■ Problem description ■
According to the opinion piece below about nurses and ICE, what pledge do nurses take instead of the Hippocratic oath?

■ Selected passage ■
* * *
I want to remind everybody of something, because the left is counting on you forgetting. “Abolish ICE” started as a hashtag. In 2018. Nobody believed it. Nobody thought it was a real policy proposal. It was a thing that trust-fund kids typed between semesters at Oberlin. Every serious Democrat — including Kamala Harris, who tried to walk it back six different ways during her 2020 presidential run — treated it like a radioactive tattoo. Nobody wanted to actually own it.
Now, eight years later, it’s on protest signs held by licensed medical professionals. It’s a talking point at the American Nurses Association. Hospital systems are issuing statements in “solidarity” with the marches. The slogan that couldn’t survive a single primary debate in 2019 has become a legitimate career move inside American healthcare in 2026.
And the media — the same media that spent eight years telling us “no one actually wants to abolish ICE, that’s a right-wing strawman” — is now running sympathetic profiles of these nurses. Glowing write-ups. Tear-jerker quotes about how they “couldn’t stay silent.” Couldn’t stay silent about what, exactly? The federal agency that deported a guy last month who had three prior convictions for trafficking minors? That guy? That’s who we’re defending now with our RN licenses?
## Here’s the Math They Don’t Want You to Do
Let me lay this out in the simplest possible terms, because the folks on the other side of this debate are counting on you being too polite to say it out loud.
These nurses want ICE abolished. They don’t want the fentanyl abolished. They don’t want the cartels abolished. They don’t want the human trafficking abolished. They don’t want the illegal firearms moving north across the border abolished. They don’t want the MS-13 gang members being deported abolished. They want the agency that tries to stop all of those things — and only that agency — gone.
So when somebody stands on a street corner in scrubs and chants “Abolish ICE,” what they are functionally saying is: “I want the fentanyl pipeline to remain open. I want the cartel recruiters to keep operating in American middle schools. I want the human traffickers to face zero consequences.” They don’t say it like that, of course. They say it with a clever chant and a pink sign. But the math is the math, and the math doesn’t lie.
And here’s the really dark part. These are the exact same nurses who, four years from now, are going to be the ones intubating the 19-year-old who OD’d on fentanyl-laced Adderall he bought off a cartel-run Snapchat dealer. They will weep at his bedside. They will write a Facebook post about the opioid crisis. They will light a candle at a vigil. They will demand more funding for addiction programs. And not a single one of them will connect that boy’s dead body to the protest they attended this week.
## The Oath They Actually Took
Nurses don’t swear the Hippocratic oath — that’s doctors. But they do take the Nightingale Pledge, which includes the phrase “I will do all in my power to maintain and elevate the standard of my profession.” Marching in the street to demand the removal of the federal agency that stops narco-traffickers is not elevating the standard. It’s dragging it through the mud and then asking for applause.
We the American patients — the people who actually have to go to these hospitals, trust these nurses, and hand our children over to them — deserve better. We deserve medical professionals who treat immigration enforcement as a political issue they disagree with on their own time, not as a professional cause they drape over their white coats.
If you can’t tell the difference between a patient and a policy brief, maybe you shouldn’t be running an IV line. Just a thought.
* * *
■ Items listed in a dataset ■
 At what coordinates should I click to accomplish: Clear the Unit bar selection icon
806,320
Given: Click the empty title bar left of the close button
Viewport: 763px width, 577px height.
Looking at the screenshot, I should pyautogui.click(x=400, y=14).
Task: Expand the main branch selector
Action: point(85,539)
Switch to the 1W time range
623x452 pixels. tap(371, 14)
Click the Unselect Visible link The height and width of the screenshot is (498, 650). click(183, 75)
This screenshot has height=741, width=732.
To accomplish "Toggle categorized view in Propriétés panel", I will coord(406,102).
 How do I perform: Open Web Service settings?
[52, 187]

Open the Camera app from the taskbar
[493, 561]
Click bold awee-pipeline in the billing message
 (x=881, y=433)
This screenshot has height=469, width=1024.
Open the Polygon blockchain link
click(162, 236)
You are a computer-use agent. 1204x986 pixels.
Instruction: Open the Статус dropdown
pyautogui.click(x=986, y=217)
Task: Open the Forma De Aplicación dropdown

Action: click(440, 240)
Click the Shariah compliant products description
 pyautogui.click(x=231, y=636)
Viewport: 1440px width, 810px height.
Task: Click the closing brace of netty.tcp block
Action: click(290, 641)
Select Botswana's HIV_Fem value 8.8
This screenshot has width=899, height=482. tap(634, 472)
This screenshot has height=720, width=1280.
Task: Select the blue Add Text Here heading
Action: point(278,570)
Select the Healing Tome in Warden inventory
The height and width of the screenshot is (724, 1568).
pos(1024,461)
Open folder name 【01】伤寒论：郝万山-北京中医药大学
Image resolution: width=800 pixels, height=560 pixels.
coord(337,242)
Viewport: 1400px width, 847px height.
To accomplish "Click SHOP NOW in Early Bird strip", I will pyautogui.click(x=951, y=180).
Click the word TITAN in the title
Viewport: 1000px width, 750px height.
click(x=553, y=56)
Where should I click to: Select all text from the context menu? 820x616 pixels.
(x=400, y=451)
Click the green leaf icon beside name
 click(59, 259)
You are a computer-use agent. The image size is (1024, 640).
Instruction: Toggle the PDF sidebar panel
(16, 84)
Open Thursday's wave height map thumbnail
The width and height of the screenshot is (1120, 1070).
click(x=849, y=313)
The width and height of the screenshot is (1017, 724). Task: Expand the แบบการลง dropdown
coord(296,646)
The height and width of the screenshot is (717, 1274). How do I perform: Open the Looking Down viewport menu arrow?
* * *
■ Written solution ■
The Nightingale Pledge.